我有一个如下所示的数据集,每个样本都有x和y值以及对应的结果
Sr. X Y Resut
1 2 12 Positive
2 4 3 positive
....
可视化
网格大小为 12 * 8
我如何计算每个样本与红点(正点)的最近距离?
红色=正, 蓝色 = 负数
Sr. X Y Result Nearest-distance-red
1 2 23 Positive ?
2 4 3 Negative ?
....
数据集
cKDTree for scipy 可以为您计算该距离。这些方面的东西应该有效:
df['Distance_To_Red'] = cKDTree(coordinates_of_red_points).query((df['x'], df['y']), k=1)
有示例数据时会容易得多,下次一定要包含它。
我生成随机数据
import numpy as np
import pandas as pd
import sklearn
x = np.linspace(1,50)
y = np.linspace(1,50)
GRID = np.meshgrid(x,y)
grid_colors = 1* ( np.random.random(GRID[0].size) > .8 )
sample_data = pd.DataFrame( {'X': GRID[0].flatten(), 'Y':GRID[1].flatten(), 'grid_color' : grid_colors})
sample_data.plot.scatter(x="X",y='Y', c='grid_color', colormap='bwr', figsize=(10,10))
BallTree(或 KDTree)可以创建一个树来查询
from sklearn.neighbors import BallTree
red_points = sample_data[sample_data.grid_color == 1]
blue_points = sample_data[sample_data.grid_color != 1]
tree = BallTree(red_points[['X','Y']], leaf_size=15, metric='minkowski')
并与
一起使用distance, index = tree.query(sample_data[['X','Y']], k=1)
现在将其添加到 DataFrame
sample_data['nearest_point_distance'] = distance
sample_data['nearest_point_X'] = red_points.X.values[index]

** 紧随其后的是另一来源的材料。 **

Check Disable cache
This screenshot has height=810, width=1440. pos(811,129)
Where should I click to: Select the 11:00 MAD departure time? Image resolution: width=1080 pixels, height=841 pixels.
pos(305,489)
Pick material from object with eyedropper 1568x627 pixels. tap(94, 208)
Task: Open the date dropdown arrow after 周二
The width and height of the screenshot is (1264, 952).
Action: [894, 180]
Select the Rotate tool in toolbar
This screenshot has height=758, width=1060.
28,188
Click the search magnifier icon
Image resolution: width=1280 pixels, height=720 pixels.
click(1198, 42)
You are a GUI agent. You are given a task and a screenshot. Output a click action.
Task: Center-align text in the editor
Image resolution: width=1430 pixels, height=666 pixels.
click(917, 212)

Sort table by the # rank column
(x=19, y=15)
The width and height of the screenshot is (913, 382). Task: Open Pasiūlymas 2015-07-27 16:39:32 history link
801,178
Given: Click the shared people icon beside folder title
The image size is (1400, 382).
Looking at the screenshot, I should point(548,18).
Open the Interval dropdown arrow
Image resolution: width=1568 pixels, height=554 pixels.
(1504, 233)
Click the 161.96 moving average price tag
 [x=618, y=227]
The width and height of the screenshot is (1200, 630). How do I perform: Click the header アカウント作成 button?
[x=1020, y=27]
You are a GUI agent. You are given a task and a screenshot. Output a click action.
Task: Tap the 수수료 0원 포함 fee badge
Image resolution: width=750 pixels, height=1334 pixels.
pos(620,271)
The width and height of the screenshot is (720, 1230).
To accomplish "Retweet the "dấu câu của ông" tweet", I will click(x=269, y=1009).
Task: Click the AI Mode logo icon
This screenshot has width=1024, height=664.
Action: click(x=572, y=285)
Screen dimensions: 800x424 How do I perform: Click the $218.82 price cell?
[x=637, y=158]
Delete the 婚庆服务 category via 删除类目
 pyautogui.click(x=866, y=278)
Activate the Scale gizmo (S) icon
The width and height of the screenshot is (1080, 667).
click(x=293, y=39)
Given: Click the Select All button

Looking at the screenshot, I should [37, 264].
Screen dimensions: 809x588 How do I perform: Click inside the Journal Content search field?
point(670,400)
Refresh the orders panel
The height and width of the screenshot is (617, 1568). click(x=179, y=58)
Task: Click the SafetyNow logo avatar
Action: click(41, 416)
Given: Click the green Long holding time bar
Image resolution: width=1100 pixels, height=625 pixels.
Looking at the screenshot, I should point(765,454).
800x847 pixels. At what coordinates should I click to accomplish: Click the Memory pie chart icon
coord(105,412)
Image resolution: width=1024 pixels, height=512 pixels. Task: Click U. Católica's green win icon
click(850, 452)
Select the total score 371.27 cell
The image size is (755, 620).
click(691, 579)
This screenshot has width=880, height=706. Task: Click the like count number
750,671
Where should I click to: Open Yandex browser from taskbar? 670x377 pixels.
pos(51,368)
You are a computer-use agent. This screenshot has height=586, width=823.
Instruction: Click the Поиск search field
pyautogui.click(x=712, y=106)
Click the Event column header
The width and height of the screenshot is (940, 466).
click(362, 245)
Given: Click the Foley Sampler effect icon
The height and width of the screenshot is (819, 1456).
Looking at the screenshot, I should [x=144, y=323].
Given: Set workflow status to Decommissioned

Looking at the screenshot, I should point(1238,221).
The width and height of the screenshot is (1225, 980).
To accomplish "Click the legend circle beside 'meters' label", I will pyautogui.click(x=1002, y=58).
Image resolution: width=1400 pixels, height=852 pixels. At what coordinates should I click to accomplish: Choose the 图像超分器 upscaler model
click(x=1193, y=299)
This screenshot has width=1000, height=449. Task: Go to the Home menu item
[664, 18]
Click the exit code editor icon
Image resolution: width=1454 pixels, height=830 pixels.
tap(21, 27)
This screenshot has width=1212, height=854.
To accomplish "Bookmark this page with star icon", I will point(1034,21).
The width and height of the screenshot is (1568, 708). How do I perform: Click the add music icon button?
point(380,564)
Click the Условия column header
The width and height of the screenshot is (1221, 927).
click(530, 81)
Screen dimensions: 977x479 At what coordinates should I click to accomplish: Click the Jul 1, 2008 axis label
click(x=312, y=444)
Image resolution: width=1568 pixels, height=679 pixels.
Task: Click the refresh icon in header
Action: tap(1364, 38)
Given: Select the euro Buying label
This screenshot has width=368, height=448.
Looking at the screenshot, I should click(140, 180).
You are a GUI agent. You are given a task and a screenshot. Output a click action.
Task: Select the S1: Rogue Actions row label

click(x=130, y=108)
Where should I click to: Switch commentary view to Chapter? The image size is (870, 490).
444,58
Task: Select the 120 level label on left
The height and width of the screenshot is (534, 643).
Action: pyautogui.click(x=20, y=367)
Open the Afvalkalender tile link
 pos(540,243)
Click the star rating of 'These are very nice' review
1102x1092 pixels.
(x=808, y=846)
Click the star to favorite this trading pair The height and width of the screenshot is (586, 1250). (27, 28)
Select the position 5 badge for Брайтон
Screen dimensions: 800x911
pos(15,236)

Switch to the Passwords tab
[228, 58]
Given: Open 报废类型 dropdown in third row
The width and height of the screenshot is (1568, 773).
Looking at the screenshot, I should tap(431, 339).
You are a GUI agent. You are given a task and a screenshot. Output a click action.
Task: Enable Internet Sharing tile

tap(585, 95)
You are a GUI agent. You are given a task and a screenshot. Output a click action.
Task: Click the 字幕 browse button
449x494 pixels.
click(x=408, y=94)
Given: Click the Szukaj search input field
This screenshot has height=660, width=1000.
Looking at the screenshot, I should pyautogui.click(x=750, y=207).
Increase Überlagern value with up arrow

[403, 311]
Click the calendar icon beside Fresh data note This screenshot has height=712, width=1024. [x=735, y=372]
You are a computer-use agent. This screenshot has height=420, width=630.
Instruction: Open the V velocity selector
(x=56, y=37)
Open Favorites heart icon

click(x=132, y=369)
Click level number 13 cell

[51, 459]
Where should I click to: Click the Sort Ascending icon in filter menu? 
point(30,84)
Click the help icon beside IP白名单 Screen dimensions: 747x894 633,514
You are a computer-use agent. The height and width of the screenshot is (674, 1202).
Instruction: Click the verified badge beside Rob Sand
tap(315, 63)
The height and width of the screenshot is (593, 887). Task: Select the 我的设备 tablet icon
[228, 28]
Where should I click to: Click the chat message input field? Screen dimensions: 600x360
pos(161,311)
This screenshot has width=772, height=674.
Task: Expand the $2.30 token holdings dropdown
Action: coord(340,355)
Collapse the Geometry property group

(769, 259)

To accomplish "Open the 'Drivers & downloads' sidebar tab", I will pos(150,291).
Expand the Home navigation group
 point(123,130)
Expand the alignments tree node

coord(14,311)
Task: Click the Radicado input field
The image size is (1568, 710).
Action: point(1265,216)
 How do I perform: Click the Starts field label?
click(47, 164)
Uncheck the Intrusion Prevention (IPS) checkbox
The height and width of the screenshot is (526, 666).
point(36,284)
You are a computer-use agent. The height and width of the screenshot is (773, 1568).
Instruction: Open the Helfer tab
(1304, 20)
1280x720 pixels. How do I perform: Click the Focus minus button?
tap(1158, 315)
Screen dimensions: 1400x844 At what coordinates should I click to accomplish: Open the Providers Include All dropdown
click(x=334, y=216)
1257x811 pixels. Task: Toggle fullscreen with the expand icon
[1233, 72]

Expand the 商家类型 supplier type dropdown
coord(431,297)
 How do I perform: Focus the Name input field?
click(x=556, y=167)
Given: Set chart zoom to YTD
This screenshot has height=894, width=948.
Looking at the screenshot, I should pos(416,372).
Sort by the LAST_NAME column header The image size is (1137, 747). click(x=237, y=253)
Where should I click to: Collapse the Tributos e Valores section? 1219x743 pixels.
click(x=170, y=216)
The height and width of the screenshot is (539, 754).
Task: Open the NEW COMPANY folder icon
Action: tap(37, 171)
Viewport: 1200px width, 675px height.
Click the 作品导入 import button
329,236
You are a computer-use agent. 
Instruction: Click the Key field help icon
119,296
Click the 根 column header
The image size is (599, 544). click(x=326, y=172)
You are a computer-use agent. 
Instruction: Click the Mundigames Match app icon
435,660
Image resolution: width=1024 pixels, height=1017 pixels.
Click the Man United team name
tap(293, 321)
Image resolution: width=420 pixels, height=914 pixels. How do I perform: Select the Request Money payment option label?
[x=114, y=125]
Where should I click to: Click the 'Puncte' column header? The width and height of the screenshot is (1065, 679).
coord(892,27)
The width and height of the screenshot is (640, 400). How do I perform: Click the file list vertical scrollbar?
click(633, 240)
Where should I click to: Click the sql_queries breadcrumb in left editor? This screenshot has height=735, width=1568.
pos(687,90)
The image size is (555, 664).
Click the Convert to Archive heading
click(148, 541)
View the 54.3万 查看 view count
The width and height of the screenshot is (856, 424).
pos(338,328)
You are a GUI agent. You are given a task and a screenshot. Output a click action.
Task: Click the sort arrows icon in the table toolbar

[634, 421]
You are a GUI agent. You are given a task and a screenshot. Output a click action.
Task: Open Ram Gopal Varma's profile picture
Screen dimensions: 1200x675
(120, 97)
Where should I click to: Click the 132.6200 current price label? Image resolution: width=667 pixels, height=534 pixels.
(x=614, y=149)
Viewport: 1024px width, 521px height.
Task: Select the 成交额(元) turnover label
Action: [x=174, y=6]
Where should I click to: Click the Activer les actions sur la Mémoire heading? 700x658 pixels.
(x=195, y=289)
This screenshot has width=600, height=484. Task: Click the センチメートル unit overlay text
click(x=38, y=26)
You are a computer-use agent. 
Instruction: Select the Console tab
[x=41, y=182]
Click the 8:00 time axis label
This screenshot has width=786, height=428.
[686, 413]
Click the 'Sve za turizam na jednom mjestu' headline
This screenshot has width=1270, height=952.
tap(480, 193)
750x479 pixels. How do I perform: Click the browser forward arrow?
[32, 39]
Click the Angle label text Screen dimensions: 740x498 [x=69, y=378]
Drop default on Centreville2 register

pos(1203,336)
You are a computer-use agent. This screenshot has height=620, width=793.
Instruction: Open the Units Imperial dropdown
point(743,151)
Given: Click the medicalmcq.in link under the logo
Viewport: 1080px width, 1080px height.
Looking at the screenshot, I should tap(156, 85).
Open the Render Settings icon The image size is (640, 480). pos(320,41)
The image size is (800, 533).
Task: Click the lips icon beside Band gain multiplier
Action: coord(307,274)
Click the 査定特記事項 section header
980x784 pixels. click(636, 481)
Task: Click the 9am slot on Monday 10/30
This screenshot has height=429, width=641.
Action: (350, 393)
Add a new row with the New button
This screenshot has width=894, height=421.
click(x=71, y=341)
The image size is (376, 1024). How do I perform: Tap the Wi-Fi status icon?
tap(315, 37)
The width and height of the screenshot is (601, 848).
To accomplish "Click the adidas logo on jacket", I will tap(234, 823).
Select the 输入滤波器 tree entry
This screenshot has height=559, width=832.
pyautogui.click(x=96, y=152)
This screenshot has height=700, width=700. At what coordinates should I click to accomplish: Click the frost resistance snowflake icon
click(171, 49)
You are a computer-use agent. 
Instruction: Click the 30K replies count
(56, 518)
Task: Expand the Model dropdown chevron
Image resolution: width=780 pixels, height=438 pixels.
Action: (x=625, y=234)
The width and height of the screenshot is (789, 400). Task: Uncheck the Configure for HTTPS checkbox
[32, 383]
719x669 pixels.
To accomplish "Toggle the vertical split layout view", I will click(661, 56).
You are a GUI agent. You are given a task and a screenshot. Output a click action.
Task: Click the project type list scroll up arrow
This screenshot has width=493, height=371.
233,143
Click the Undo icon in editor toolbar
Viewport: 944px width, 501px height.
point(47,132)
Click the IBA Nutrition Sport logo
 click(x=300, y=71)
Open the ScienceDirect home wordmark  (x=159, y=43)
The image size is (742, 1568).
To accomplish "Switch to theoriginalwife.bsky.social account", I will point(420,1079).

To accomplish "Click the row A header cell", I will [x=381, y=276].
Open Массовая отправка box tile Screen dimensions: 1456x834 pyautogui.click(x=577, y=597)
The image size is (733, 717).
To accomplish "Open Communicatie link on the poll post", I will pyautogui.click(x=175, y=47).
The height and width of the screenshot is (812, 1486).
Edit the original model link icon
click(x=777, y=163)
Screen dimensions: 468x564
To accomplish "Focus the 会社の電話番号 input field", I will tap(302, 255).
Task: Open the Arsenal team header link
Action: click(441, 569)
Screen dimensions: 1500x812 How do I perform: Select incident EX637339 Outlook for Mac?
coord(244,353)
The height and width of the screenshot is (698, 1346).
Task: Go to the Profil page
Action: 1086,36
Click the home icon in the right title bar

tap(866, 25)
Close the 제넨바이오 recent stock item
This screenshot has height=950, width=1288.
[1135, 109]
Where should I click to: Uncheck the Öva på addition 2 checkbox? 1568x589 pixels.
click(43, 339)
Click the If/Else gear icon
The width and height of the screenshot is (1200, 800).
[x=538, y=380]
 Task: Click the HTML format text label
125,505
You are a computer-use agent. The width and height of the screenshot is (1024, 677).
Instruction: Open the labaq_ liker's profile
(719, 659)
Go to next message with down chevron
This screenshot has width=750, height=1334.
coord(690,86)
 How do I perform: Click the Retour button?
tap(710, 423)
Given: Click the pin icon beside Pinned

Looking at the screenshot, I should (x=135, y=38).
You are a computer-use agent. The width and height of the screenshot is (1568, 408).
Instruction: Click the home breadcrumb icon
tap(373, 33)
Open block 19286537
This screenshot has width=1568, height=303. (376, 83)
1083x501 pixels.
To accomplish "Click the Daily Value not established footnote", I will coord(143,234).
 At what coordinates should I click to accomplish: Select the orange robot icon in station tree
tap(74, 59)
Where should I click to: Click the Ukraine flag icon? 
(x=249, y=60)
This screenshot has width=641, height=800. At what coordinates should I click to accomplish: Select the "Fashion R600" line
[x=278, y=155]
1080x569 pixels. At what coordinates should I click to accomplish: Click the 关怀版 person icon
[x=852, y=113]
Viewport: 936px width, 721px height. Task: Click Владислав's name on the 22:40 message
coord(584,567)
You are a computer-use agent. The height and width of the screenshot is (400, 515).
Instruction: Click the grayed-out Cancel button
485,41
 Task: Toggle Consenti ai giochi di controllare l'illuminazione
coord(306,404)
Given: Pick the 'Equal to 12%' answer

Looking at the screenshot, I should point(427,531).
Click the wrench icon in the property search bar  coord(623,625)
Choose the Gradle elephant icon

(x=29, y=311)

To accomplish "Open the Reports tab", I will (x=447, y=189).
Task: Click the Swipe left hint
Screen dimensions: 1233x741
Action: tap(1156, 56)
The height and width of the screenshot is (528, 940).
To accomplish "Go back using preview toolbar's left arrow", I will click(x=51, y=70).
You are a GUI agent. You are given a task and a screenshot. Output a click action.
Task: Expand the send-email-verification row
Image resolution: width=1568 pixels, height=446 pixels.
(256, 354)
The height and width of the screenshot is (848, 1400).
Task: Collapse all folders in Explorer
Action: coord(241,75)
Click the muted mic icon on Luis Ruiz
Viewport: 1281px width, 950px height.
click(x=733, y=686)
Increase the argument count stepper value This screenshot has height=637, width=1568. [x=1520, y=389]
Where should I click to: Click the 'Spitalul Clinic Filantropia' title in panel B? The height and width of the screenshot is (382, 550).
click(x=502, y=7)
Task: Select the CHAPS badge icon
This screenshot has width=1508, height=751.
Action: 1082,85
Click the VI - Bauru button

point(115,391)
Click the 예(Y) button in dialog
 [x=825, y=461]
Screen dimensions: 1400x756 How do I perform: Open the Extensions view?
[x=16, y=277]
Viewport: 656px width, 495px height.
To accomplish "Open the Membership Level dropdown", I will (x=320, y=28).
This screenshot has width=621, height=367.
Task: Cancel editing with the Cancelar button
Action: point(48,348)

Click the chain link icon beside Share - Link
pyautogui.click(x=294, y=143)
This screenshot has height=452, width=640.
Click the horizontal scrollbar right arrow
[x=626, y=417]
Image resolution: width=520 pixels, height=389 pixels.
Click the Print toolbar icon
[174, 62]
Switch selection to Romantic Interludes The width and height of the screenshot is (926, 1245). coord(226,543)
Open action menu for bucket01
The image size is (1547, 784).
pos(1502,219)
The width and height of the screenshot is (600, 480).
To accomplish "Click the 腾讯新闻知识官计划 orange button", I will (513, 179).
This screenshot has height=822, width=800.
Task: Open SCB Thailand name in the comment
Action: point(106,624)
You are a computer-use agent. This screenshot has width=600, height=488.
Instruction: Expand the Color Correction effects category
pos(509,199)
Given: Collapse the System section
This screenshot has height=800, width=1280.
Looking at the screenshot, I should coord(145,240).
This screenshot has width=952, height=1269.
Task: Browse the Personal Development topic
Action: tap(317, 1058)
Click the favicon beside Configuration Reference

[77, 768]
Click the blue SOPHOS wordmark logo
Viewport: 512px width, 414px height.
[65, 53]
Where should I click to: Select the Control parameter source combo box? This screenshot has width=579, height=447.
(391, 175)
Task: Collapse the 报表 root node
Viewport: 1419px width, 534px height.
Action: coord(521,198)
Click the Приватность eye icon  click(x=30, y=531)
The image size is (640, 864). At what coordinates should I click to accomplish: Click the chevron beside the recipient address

sample_data['nearest_point_Y'] = red_points.Y.values[index]
这给出了
X Y grid_color nearest_point_distance nearest_point_X \
0 1.0 1.0 0 2.0 3.0
1 2.0 1.0 0 1.0 3.0
2 3.0 1.0 1 0.0 3.0
3 4.0 1.0 0 1.0 3.0
4 5.0 1.0 1 0.0 5.0
nearest_point_Y
0 1.0
1 1.0
2 1.0
3 1.0
4 1.0
修改有红点不自己找;
找到最近的 k=2
而不是 k=1
;
distance, index = tree.query(sample_data[['X','Y']], k=2)
并且,在 numpy
索引的帮助下,使红点使用第二个而不是第一个;
sample_size = GRID[0].size
sample_data['nearest_point_distance'] = distance[np.arange(sample_size),sample_data.grid_color]
sample_data['nearest_point_X'] = red_points.X.values[index[np.arange(sample_size),sample_data.grid_color]]
sample_data['nearest_point_Y'] = red_points.Y.values[index[np.arange(sample_size),sample_data.grid_color]]
输出类型相同,但由于随机性,与之前制作的图片不一致。